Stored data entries
=== Begin Enclosure ===
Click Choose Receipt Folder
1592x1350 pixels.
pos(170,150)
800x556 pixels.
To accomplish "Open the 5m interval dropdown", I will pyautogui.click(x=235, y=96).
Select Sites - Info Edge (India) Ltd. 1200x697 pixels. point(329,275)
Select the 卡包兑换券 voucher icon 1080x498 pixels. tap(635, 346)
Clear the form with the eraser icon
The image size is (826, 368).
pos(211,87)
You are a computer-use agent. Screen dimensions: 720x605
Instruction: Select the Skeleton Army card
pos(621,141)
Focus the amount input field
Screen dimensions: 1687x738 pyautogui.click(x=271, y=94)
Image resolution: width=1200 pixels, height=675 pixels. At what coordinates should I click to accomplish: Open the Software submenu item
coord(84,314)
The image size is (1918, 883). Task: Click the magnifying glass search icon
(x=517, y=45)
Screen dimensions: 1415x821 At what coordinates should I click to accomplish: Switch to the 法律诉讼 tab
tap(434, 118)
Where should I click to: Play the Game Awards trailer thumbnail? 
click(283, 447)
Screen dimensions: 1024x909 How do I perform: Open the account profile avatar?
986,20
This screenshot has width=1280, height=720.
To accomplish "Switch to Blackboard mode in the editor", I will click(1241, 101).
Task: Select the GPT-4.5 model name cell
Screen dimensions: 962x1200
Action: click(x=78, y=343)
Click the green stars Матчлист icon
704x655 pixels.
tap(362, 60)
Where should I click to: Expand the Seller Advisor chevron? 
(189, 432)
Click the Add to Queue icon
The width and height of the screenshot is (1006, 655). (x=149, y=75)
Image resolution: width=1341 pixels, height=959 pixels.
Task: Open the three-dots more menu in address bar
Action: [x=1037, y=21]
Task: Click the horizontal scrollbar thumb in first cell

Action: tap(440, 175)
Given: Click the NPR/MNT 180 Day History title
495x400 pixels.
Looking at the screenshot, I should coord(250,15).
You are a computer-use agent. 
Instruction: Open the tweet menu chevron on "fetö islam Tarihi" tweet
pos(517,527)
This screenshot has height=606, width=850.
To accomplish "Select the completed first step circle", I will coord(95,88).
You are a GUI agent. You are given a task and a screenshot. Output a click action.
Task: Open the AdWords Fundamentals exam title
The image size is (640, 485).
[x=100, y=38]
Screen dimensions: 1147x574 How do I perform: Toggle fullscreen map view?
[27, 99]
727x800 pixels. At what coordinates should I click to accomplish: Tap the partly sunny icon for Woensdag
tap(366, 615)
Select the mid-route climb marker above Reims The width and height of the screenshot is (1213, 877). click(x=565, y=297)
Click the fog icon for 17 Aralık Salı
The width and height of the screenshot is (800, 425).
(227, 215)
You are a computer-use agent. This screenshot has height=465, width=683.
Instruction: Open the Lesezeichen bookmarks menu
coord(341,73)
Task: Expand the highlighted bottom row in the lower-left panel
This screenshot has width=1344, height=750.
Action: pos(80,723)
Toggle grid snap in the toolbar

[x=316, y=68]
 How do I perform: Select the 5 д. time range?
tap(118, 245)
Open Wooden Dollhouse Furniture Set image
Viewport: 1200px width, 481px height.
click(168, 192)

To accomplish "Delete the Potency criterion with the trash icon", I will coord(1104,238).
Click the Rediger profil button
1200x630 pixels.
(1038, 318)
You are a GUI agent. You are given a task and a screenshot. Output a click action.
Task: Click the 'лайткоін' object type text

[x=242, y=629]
=== End Enclosure ===
● **Exercise objective**:
Verbatim output is expected for the lines from the start of the data to the line in which "Select Sites - Info" appears, both included.

● **Result for this task**:
Click Choose Receipt Folder
1592x1350 pixels.
pos(170,150)
800x556 pixels.
To accomplish "Open the 5m interval dropdown", I will pyautogui.click(x=235, y=96).
Select Sites - Info Edge (India) Ltd. 1200x697 pixels. point(329,275)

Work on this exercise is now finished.